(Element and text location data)
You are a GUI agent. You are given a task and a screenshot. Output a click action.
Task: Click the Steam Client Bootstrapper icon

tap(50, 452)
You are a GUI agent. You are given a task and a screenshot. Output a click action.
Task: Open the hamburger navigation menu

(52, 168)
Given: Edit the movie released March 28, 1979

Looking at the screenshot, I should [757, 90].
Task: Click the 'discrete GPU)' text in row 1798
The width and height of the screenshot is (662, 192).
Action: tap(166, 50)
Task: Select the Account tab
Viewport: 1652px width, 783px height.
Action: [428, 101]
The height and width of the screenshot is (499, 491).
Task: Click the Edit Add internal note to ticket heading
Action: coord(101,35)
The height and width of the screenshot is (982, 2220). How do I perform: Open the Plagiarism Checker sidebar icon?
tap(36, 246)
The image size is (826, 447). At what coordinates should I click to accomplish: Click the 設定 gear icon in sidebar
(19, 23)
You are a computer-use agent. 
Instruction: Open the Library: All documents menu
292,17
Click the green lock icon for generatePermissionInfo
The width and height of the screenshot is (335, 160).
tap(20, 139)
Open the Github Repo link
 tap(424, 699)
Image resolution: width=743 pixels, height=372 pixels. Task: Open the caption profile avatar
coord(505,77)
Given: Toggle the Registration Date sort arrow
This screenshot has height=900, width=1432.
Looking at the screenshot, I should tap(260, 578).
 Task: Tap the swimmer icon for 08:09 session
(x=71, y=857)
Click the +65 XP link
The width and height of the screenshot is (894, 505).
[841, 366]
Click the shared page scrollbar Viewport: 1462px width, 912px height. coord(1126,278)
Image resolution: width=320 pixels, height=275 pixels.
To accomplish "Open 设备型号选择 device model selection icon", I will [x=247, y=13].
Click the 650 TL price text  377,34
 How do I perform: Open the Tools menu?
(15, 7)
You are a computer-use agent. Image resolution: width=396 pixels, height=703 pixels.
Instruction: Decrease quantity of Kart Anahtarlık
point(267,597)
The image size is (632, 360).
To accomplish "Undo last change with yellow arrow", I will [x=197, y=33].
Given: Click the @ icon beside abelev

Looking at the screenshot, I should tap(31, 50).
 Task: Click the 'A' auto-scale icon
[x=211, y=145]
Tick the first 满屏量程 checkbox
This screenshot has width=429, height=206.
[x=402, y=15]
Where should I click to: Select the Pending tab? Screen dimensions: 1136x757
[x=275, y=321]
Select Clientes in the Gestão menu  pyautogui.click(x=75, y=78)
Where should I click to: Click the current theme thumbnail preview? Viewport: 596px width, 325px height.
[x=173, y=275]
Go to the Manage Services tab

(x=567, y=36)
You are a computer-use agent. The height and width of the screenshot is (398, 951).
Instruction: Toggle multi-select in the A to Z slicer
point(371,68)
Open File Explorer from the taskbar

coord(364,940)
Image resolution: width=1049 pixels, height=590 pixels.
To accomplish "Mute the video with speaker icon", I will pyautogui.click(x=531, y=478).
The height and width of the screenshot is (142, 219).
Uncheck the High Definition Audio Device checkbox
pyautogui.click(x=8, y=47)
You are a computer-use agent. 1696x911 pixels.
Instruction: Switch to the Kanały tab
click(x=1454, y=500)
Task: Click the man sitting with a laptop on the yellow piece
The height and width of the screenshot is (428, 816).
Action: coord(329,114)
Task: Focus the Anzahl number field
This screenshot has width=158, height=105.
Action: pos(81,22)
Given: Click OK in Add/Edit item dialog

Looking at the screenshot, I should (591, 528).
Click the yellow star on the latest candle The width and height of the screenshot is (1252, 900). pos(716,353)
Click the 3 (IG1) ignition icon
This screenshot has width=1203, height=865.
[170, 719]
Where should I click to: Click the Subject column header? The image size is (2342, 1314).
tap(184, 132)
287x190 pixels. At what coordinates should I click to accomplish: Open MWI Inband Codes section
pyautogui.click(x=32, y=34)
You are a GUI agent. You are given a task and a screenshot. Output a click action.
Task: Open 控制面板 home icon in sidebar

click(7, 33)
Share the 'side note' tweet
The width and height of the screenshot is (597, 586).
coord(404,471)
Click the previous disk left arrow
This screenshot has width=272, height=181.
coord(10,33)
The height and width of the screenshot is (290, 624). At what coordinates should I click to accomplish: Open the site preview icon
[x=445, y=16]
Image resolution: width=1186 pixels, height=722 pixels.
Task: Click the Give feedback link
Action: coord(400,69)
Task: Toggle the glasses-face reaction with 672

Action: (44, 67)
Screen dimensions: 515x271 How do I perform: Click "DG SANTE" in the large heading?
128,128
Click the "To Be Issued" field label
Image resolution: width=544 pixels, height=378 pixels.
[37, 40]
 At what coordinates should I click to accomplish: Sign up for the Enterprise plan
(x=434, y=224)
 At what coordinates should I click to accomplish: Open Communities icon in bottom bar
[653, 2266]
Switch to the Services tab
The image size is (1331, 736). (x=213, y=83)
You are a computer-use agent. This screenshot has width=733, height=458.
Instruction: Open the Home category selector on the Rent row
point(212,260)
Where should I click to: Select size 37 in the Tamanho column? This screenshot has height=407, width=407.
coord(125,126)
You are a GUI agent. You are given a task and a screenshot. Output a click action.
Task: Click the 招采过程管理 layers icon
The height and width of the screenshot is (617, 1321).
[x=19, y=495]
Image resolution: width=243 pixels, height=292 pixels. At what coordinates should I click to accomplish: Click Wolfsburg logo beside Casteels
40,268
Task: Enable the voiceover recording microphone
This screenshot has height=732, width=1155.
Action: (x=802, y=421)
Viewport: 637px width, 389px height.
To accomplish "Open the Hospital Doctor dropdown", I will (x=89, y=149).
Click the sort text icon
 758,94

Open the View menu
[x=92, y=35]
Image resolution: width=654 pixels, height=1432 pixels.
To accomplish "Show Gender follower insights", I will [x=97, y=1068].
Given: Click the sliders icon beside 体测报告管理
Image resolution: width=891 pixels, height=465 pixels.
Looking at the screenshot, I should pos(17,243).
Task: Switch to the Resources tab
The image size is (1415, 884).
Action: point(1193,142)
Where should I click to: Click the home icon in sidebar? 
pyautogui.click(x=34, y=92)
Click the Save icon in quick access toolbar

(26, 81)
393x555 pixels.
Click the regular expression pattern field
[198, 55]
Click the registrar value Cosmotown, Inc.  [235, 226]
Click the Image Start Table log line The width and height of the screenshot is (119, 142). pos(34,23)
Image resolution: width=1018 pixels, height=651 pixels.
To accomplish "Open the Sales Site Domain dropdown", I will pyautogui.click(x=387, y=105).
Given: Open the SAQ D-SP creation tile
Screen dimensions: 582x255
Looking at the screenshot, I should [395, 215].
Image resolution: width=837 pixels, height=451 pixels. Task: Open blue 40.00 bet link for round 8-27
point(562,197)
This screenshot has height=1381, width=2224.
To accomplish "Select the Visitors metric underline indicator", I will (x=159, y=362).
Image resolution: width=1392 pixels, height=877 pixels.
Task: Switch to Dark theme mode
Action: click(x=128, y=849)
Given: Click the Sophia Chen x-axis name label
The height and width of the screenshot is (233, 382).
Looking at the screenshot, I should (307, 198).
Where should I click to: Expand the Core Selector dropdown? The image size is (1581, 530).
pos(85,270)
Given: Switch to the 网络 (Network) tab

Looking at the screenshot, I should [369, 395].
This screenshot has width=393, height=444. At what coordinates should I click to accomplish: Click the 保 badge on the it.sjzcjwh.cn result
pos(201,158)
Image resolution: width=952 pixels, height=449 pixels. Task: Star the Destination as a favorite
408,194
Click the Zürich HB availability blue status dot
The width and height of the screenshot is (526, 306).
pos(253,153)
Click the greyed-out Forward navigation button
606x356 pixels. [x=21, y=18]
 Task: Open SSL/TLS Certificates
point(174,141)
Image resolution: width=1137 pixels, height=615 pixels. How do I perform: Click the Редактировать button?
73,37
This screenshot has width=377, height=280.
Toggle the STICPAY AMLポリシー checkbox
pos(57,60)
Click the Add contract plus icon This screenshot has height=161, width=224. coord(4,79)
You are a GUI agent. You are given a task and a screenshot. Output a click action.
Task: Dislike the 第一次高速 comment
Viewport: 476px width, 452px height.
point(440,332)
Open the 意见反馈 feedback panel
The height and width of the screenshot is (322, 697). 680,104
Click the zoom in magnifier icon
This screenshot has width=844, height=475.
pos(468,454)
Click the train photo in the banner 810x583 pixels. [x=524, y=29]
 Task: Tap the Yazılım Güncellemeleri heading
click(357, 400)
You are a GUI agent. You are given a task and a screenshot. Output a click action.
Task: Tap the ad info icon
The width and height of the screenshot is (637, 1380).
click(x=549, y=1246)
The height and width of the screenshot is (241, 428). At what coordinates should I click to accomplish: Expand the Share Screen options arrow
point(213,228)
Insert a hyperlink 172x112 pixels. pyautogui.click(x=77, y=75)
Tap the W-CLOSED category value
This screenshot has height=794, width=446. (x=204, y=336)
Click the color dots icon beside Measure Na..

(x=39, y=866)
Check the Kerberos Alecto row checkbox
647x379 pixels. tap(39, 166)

### Directive:
Extract the lines of the data above, starting at the line that contains "The height and width of the screenshot is (241, 428)." and ending at the end of the data, and repeat them exactly.

### Response:
The height and width of the screenshot is (241, 428). At what coordinates should I click to accomplish: Expand the Share Screen options arrow
point(213,228)
Insert a hyperlink 172x112 pixels. pyautogui.click(x=77, y=75)
Tap the W-CLOSED category value
This screenshot has height=794, width=446. (x=204, y=336)
Click the color dots icon beside Measure Na..

(x=39, y=866)
Check the Kerberos Alecto row checkbox
647x379 pixels. tap(39, 166)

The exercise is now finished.